AI人生相談所『あの文豪が君に答える』Ask the Dead: AI Life Advice from Japan’s Great Writers
・ 10:00〜17:00
テレコムセンタービル 4階
出展者名
理系の森ラジオ制作チーム
Science Forest Radio Production Team
プログラム概要
あなたが悩みを入力すると、太宰治や三島由紀夫のような文豪が、あなたの悩みに答えてくれる。AIが蘇らせる“言葉の力”を、リアルで体験してみませんか?また平行して、死者をAIで再現する事への倫理的是非、死者の思想をAIに学ばせる事の禁断的魅力、現代を死者がどう斬るか等のミニ公演も、識者を招いて行う。
When you input your worries, literary giants like Osamu Dazai or Yukio Mishima will respond to you. Would you like to experience the "power of words" revived by AI in real life? Alongside this, we will also hold mini-talks with invited experts discussing topics such as the ethical implications of recreating the deceased with AI, the forbidden allure of teaching AI the thoughts of the dead, and how the deceased might critique modern society.
出展者プロフィール
鎌倉FMで毎週放送中のサイエンス系ラジオ番組『理系の森』の制作チーム。
科学と社会をつなぐ創造的な体験を企画し、サイエンスアゴラには2020年から出展。
タイムテーブル
📅 10月25日(土)14:00〜15:00
登壇者:早稲田大学先端社会科学研究所 助手 高江 可奈子 氏
テーマ:「AIで死者を蘇らせることの是非」
📅 10月26日(日)14:00〜15:00
登壇者:慶應義塾大学文学部 教授(倫理学) 荒谷 大輔 氏
テーマ:「思想をAIに学ばさせることについての倫理」
🔁 終日 📌 AI人生相談体験ブース(音声入力 → AIから返答 → 印刷 or モニター掲示)

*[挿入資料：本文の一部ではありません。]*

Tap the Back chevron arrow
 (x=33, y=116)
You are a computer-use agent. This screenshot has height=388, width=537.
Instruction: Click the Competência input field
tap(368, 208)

🔁 終日 📺 文体モデル解説・倫理パネル展示(解説パネル+短編映像の繰り返し再生)
✏️出展レポート
話し合った未来像
死者AIや自分のクローンの倫理を問う為、来場者に、下記三つの質問を行った。
Q.自分とクローンの差は何ですか?
A.だじゃれを考える早さが違う。
経験値で変わって来る。
クローンは間違えない、自分は間違える。
Q.データ化された自分は自分ですか?違うなら何が違いますか?
A.肉体をともなわない
意識の連続性がない
りんごを選んだとして、データの自分はリンゴと言うメモリしかのこらないが、生身の自分は、バナナも良かったかもと考えてる
Q.あなたはあなたのデータを肉体的な死後 残して置きたいですか?
A.いいえ。死後にパソコンのデータ消して欲しいのと一緒です
残したい。永遠に生きられることになる。
はい。自分の葬式の時に披露したいです。
意見・論点
登壇者:早稲田大学先端社会科学研究所 助手 高江 可奈子 氏
テーマ:「AIで死者を蘇らせることの是非」
死者AIで人が死ななくなる時代、自分と死者AIの個と個の閉じた関係でなく、自分と死者AI「たち」、つまり「話す先祖たち」や、「近所の亡くなった人たち」と共生していく、新しい人間関係が生まれる可能性を考えた。
登壇者:慶應義塾大学文学部 教授(倫理学) 荒谷 大輔 氏
テーマ:「思想をAIに学ばさせることについての倫理」
デジタルクローンはただのデータなのか?思想を学ばせたAIは削除していいのか?介護用AI等、相手をデータで無く、人間と錯覚することは絶対に間違いなのか?
人間でなく、データである、というリテラシー教育は必要だが、ただのデータでなく、動物を家畜とペットで分けるような、削除可能データと、「コンパニオン」という、ある意味、友人と位置づけるようなデータで分ける考えを提案した。
キーワード
AIと死、クローン倫理、意識の連続性、データ人格、思想の模倣、哲学的AI、死後データ保存、自己同一性、AIと記憶、科学と文学の融合
来場者との対話から得られたこと・今後に生かせること
1.の質問をし、対話する事で、デジタルクローンを巡り、そもそも初めて考えたという方が大半で、良い問題提起だったように思う。質問について対話していく中で、目から鱗が落ちるような回答をされる方もいた。同時に、倫理として、デジタルクローンの考え方を一方向に纏めるのは、非常に困難であると感じた。その中で、高江、荒谷、両先生方のデジタルクローンの倫理的捉え方についての提案、方向付けは流石なものであった。
トークセッションの動画はYoutube、ポッドキャストに掲載予定。出来れば、将来的に本に纏めたいと考えている。